With there always being at least two sides to every story -- and most the time rather more than just the old left/right polarity -- let's assume a counter position to Jules' well-argued and keenly observed reflection on the just concluded HE2005 event. Call this an attempt to cover the other third of the conceptual picture that is the Primedia-sponsored Home Entertainment Show. It's clearly a revenue center for a large corporate entity that, some would argue, pursues something of a cost-driven rape-and-pillage campaign with this event. There's no doubt in my mind that the concept of a consumer show is valid and vital for the industry. The show per se isn't the issue. What I do question is the sanity of picking locations -- Manhattan and down-town San Francisco in the past -- that are very expensive to begin with. Why not pick a $79/night hotel like the Rocky Mountain Audio Fest does that allows exhibitors to deliver their own gear if they so choose, via a meter-free parking lot and a city that doesn't involve high-priced Union workers?

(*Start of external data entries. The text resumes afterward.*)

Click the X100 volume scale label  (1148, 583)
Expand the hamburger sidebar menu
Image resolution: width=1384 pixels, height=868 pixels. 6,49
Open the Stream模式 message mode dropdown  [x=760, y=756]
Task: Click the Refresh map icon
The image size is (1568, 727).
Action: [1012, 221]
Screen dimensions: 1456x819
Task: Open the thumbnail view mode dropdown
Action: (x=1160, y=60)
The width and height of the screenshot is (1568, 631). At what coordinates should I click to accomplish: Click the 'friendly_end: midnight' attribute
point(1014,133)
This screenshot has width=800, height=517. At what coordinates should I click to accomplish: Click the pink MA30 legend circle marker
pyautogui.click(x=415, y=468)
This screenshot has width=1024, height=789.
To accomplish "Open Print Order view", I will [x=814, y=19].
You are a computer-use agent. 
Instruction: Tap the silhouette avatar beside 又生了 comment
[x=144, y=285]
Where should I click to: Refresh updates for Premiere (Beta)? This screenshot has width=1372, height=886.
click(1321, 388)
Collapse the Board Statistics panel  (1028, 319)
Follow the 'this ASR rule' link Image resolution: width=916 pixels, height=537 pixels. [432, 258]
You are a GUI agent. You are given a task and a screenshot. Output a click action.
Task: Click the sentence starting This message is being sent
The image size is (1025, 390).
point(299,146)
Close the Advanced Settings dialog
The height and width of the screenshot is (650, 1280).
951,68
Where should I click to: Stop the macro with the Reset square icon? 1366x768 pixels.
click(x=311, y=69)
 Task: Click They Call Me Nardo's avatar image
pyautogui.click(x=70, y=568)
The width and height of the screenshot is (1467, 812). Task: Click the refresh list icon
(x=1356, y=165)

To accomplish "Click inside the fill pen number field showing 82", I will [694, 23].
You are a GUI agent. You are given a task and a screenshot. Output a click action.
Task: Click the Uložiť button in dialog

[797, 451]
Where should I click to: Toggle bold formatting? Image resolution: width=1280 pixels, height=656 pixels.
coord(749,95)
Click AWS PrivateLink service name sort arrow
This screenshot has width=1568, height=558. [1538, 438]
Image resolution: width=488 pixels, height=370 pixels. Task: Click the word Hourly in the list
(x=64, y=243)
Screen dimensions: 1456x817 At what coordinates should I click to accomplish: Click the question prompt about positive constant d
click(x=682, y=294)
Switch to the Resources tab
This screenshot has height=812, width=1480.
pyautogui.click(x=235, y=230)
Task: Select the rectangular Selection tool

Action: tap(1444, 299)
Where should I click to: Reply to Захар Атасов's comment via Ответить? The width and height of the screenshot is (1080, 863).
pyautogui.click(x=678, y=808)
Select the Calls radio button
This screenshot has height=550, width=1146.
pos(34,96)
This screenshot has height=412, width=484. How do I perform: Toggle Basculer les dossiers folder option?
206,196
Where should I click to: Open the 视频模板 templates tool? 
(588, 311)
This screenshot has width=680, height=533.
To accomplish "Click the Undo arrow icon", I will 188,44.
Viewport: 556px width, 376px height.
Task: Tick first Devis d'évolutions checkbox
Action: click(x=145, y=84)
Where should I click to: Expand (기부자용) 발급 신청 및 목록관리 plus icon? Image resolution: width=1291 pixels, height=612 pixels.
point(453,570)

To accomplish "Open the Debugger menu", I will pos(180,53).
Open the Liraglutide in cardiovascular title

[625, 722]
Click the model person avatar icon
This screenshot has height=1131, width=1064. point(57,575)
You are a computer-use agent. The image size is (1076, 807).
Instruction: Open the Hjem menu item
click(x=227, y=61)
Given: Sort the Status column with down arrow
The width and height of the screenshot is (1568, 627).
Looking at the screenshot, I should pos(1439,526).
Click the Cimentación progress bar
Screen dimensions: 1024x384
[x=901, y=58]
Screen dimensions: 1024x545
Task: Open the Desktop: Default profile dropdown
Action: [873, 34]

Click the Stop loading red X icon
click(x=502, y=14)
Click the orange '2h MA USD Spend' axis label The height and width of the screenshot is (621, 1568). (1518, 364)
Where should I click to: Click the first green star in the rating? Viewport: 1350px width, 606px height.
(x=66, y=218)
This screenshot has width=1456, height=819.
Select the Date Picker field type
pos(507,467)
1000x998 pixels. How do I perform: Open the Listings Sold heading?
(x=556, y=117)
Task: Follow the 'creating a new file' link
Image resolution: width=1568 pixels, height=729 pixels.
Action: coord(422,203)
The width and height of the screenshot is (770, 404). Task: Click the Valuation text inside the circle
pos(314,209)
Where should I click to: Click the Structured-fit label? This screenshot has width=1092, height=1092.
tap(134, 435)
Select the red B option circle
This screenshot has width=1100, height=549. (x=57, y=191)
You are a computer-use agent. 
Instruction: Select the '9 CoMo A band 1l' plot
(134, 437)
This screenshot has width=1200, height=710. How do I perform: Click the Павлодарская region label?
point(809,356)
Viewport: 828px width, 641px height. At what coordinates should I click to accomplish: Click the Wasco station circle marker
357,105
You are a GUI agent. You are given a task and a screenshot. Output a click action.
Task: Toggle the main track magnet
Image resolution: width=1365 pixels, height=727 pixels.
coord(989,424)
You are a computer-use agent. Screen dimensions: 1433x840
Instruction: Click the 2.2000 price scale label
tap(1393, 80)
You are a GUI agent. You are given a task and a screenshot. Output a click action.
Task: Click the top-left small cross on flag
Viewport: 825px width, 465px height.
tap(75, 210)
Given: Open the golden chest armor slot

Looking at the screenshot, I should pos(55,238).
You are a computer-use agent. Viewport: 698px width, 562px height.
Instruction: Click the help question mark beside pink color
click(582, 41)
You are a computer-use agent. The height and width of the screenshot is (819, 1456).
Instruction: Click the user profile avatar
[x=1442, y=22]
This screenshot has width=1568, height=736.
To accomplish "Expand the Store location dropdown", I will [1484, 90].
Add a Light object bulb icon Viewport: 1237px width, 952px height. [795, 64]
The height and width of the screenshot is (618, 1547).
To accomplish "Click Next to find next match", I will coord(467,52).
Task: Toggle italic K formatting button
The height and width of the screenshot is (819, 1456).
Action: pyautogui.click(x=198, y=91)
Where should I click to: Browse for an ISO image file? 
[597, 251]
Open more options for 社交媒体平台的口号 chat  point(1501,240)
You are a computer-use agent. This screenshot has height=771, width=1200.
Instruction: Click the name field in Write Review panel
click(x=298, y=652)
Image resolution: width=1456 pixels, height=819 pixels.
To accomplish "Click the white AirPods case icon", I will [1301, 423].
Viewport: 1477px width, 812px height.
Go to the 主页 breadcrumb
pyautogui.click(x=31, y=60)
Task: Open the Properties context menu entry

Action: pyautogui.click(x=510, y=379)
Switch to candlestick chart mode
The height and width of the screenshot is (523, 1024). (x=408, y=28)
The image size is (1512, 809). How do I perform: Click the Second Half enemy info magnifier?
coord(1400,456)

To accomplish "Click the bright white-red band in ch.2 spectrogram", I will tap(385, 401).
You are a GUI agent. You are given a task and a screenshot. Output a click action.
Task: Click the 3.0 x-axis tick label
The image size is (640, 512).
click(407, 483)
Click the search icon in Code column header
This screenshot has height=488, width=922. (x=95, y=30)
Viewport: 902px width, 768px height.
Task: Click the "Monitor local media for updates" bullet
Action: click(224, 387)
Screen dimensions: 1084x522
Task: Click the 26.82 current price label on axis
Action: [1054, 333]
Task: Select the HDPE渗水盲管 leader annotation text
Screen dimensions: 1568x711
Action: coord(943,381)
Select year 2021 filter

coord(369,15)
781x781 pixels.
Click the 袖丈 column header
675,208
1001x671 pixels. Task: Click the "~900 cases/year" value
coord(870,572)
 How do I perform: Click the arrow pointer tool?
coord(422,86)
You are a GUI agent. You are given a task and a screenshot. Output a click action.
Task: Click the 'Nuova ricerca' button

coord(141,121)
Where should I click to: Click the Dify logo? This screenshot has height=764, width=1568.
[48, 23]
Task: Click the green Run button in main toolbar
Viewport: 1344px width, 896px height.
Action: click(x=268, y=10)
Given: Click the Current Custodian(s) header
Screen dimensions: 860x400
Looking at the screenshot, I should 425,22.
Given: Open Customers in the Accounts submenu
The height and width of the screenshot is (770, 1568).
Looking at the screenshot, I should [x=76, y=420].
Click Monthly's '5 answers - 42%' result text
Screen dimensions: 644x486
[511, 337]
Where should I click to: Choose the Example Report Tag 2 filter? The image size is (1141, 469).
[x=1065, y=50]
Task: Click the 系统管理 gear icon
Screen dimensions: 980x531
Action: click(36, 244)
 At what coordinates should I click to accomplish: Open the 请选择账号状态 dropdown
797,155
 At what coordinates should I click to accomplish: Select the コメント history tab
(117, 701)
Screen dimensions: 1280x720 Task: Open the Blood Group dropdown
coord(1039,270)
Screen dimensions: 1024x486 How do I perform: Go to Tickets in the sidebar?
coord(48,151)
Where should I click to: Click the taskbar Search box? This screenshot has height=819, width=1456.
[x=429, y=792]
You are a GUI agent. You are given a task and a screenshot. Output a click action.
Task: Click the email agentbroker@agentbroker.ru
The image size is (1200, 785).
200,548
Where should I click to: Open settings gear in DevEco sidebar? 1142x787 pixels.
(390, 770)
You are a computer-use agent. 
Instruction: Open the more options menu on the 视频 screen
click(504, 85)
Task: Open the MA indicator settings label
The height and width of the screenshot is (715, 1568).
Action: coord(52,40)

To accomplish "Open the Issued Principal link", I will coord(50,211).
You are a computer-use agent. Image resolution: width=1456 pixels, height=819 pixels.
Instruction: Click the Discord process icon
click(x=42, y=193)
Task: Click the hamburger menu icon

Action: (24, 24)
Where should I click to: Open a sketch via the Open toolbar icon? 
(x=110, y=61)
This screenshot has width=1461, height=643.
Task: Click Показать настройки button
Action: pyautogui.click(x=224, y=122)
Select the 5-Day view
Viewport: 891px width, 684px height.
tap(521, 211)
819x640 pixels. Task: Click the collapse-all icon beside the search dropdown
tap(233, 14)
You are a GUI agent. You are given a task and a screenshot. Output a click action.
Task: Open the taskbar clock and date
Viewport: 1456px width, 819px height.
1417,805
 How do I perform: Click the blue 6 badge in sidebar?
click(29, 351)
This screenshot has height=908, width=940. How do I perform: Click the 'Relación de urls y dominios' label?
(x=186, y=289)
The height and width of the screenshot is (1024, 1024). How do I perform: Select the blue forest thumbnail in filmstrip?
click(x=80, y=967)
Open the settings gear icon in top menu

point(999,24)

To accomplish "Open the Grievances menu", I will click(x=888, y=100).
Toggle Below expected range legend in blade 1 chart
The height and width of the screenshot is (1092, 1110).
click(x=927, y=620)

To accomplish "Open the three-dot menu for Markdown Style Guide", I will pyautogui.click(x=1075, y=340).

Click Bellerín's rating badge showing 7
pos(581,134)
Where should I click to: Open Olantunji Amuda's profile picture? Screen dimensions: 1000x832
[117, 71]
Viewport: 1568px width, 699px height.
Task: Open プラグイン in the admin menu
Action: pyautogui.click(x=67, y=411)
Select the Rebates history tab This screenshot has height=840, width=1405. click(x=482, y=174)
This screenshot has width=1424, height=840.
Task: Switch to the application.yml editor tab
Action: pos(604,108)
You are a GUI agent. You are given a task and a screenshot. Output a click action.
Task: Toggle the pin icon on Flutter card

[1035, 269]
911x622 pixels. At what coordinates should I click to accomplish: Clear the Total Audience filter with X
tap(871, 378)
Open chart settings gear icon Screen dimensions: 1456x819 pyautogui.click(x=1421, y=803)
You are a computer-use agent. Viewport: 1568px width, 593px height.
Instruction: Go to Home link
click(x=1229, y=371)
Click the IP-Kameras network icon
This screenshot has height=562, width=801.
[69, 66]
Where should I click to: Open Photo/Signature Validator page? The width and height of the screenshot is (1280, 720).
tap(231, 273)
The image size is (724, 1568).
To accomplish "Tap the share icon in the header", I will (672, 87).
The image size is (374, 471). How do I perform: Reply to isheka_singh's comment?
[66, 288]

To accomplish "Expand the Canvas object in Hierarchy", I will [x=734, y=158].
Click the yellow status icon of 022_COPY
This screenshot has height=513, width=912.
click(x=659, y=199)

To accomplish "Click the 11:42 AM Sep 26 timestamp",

HE2005 was just as much defined by those manufacturers who attended as by those who didn't. If you wonder why, ask those who stayed away. They'll invariably cite exorbitant costs that bear no reasonable relation to how attendance benefits their fiscal viability. Simply put, for them it's a raw and not smart deal. The vital difference between RMAF and the Montreal Show on one hand and the Primedia show on the other? The former are organized by a few enthusiasts, the latter is put up by a mega corporation. The former's ideas of a fair profit -- tied to a far smaller size which, obviously, significantly scales back what constitutes a reasonable return on their invest of time, energy and funds -- are very different from the latter.

The problem isn't the NYC show but who is hosting it. Primedia isn't the enemy by a long shot. They're simply a well-diversified entity with financial stakes in a few print magazines related to our industry. The question is, does that make them the ideal entity to organize a show that, let's face it, is of primary appeal only to a very restricted target audience, both from the perspective of attendees and exhibitors? Do we need more or less exclusivity, more or less financial pain?

Why, as Jules asked, didn't Lyric Hifi, Stereo Exchange and Innovative Audio exhibit in their own home town? Why should they? If the majority of show attendees are New Yorkers -- or music lovers not adverse to visiting the city on an audio-related adventure -- these retailers can conduct far more personalized and better-sounding demos in their own stores than in a temporary hotel room setup. If you were a retailer, would you be excited to erect a 4-day miniature store within a cab ride's distance from your established digs? You'd be far better off spending the same money on a special open-house shindig at your store.

A possible argument that could be made in favor of attending if you're an equipment maker? An event like this guarantees free publicity by way of show coverage. One could argue then that the cost of attendance should be viewed like a few full-page ads in Stereophile. That proposition of course hinges strictly on whether one will, indeed, appear in the show report at all or with more than just a single-sentence byline. With an ad, you know exactly what you're getting - after all, you wrote it yourself. With a show report, you can only hope. If past years are any indication, Primedia thus far hasn't seen fit to set aside enough ad-free show report pages to allow the writers of Stereophile as comprehensive a platform as on-line publications have to work with. In a nutshell, manufacturers over the last two years have complained about the extent of Primedia's coverage of their own events.

Remember, audiophilia is a business like any other. It requires healthy profits for all parties involved. Participating at consumer shows is a financial investment for exhibitors which they have to be able to justify in their annual budget as a worthwhile investment that shows concrete results. Two ways of making participation at The Home Entertainment Show more attractive to manufacturers and thereby for attendees hoping to hear and see Wilson Audio, Krell, Martin Logan, Avantgarde Acoustics, Avalon, B&W, Bryston, Gallo, Mark Levinson and any number of high-profile brands that didn't show this year? Reduce costs and increase the advertorial fringe benefits. The latter could be a simple guarantee that the publication hosting the show commits to writing up every single exhibitor in their show report. As a manufacturer, you naturally wouldn't know what will be said about your exhibit -- that's up to the visiting writer -- but at least you'd know in advance that just like with a paid-for ad, you'd be guaranteed space and presence in the magazine whose show you supported out of your own pocket.

To secure even more comprehensive show coverage than the hosting publication can provide for in its own pages, why not set aside a few hotel rooms for the editors or publishers of the most important competing magazines? After all, such coverage promotes the event. Easing the financial pain of those reporting on it is definitely a common sense notion whose time has come. To reduce the overall costs of organizing the show could mean leaving Manhattan altogether. Again, Montreal and Denver are perfect examples for how a successful show needn't occur in the most expensive real estate in the US. As long as plenty of manufacturers show up; as long as the hotel isn't a dump; as long as sleeping and eating throughout the show period isn't unnecessarily expensive for both exhibitors and attendees; as long as the underlying motif isn't exclusivity but "blast the doors wide open", shows like HE2005 are marvellous opportunities for music lovers to meet some of their heroes and hear some of the far-out stuff they read about.

But when mainstream players like Krell and B&W don't attend whose pockets must be deeper than the DeVores and Almarros of the world, something is askew. Asking what and attempting to address it seems like a task Primedia should embrace to avoid being accused of rape-and-pillage tactics.